### WHAT IS REQUIRED
Return every line of the data that contains the string "Cronómetros".

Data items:
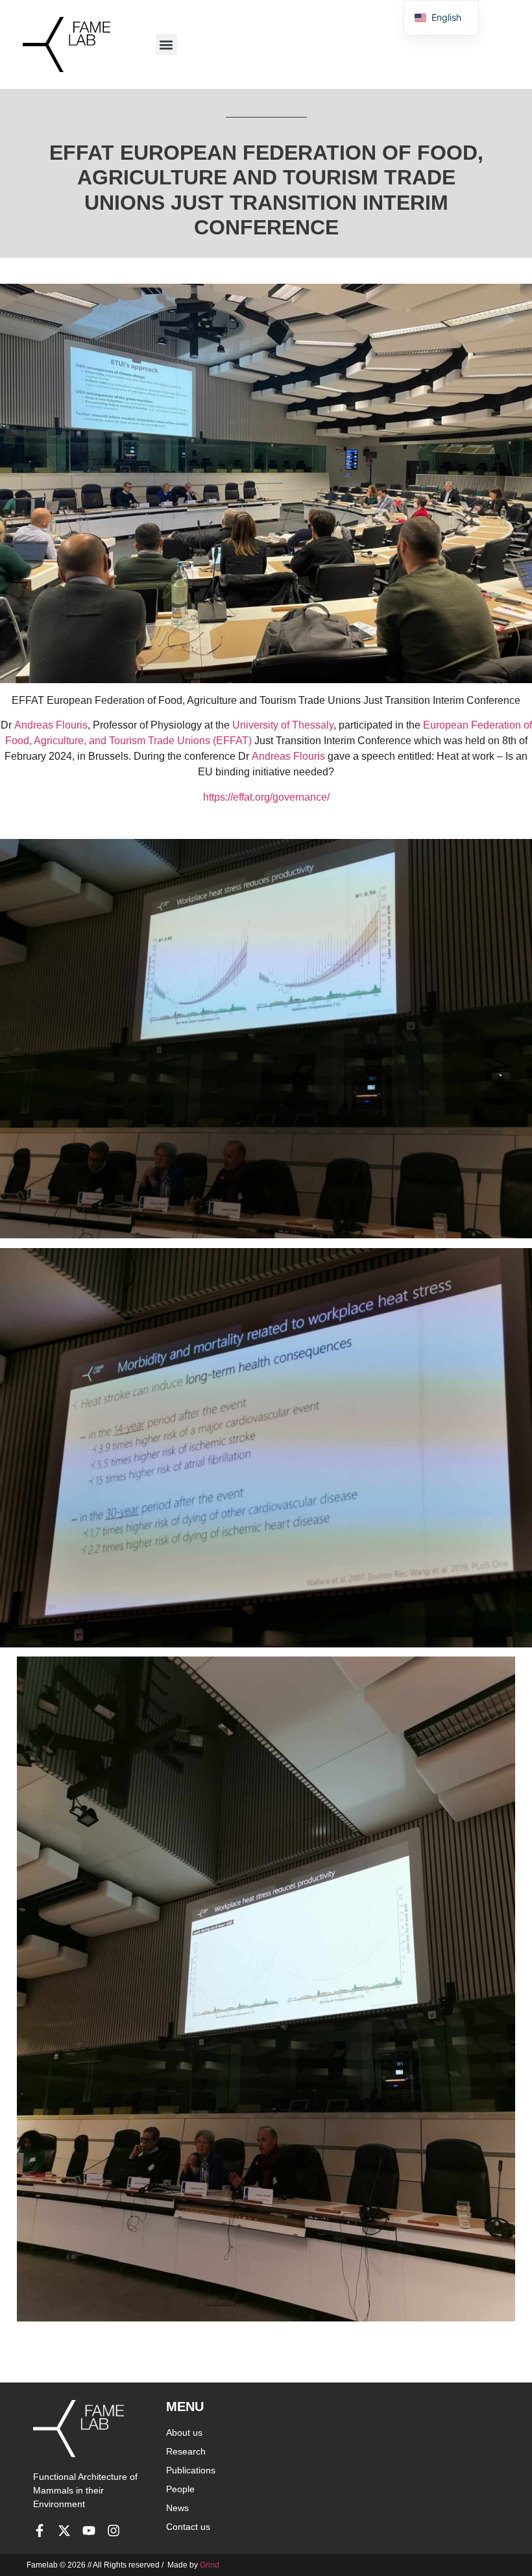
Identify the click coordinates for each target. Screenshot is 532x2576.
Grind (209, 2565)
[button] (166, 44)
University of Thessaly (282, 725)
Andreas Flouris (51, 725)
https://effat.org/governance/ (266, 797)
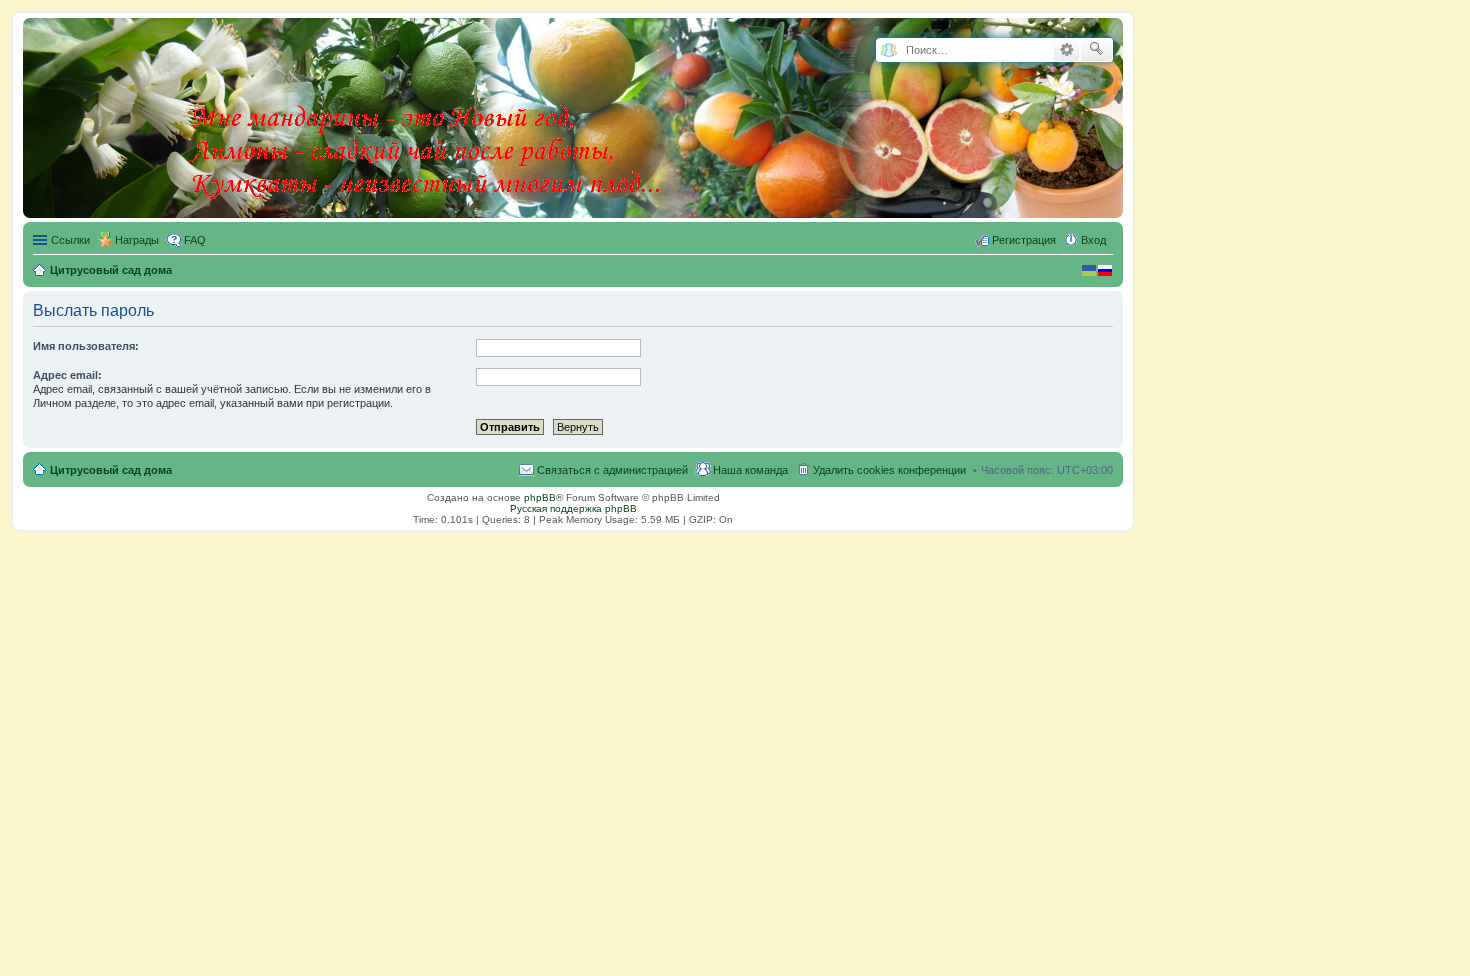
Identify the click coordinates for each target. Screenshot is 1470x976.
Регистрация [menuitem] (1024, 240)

* * *

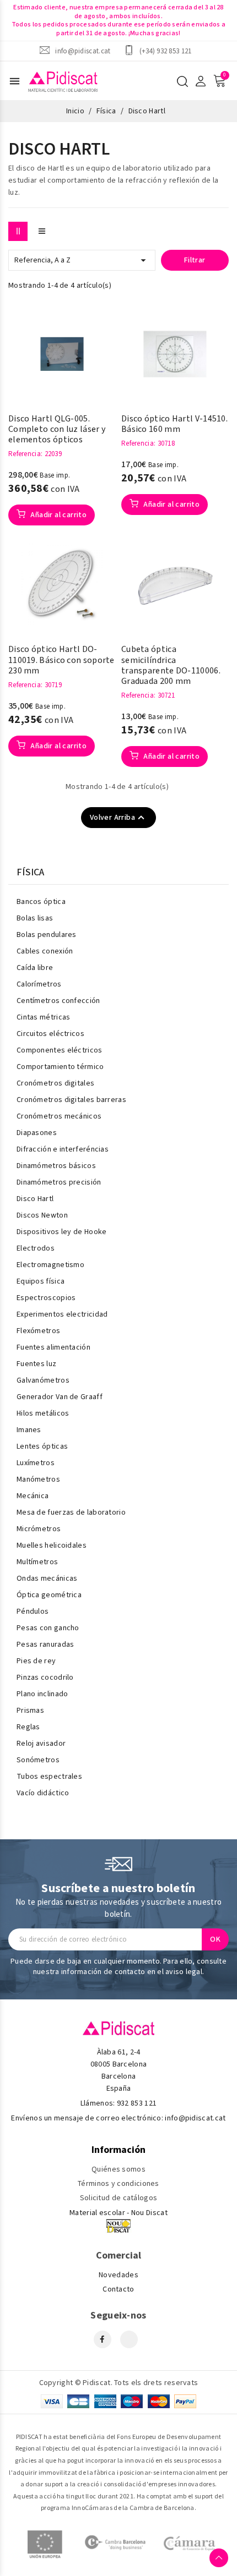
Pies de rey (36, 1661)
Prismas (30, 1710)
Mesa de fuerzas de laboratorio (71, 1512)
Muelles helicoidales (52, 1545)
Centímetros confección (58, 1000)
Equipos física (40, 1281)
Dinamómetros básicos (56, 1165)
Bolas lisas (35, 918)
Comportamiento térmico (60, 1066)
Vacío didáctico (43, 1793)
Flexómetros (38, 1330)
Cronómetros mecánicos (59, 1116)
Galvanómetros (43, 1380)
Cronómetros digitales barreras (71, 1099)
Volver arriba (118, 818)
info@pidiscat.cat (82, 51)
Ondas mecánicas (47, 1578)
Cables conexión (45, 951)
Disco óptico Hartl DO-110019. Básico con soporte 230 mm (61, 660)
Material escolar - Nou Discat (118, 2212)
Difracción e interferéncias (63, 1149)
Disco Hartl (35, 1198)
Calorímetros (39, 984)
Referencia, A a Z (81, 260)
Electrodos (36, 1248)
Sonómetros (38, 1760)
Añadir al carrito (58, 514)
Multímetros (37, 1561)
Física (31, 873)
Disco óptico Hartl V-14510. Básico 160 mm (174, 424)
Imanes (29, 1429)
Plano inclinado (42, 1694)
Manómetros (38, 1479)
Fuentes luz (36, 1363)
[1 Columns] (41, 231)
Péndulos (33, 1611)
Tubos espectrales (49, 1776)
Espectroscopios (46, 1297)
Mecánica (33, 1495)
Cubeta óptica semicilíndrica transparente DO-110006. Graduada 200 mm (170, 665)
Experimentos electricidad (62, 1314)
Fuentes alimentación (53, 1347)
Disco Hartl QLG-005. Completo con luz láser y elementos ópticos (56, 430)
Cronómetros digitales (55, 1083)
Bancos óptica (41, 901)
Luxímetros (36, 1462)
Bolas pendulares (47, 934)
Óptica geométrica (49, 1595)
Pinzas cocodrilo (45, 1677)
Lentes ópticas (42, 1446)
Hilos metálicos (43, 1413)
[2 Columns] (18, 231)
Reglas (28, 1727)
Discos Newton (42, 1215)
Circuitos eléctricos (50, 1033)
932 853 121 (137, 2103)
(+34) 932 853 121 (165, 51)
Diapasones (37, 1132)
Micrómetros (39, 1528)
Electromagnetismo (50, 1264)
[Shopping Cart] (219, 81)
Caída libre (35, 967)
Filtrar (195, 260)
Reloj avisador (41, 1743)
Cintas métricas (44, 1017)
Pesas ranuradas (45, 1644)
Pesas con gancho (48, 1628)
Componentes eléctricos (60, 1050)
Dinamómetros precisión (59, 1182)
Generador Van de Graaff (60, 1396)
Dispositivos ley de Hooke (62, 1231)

### SOLUTION TO THIS TASK
Cronómetros mecánicos (59, 1116)
Cronómetros digitales barreras (71, 1099)
Cronómetros digitales (55, 1083)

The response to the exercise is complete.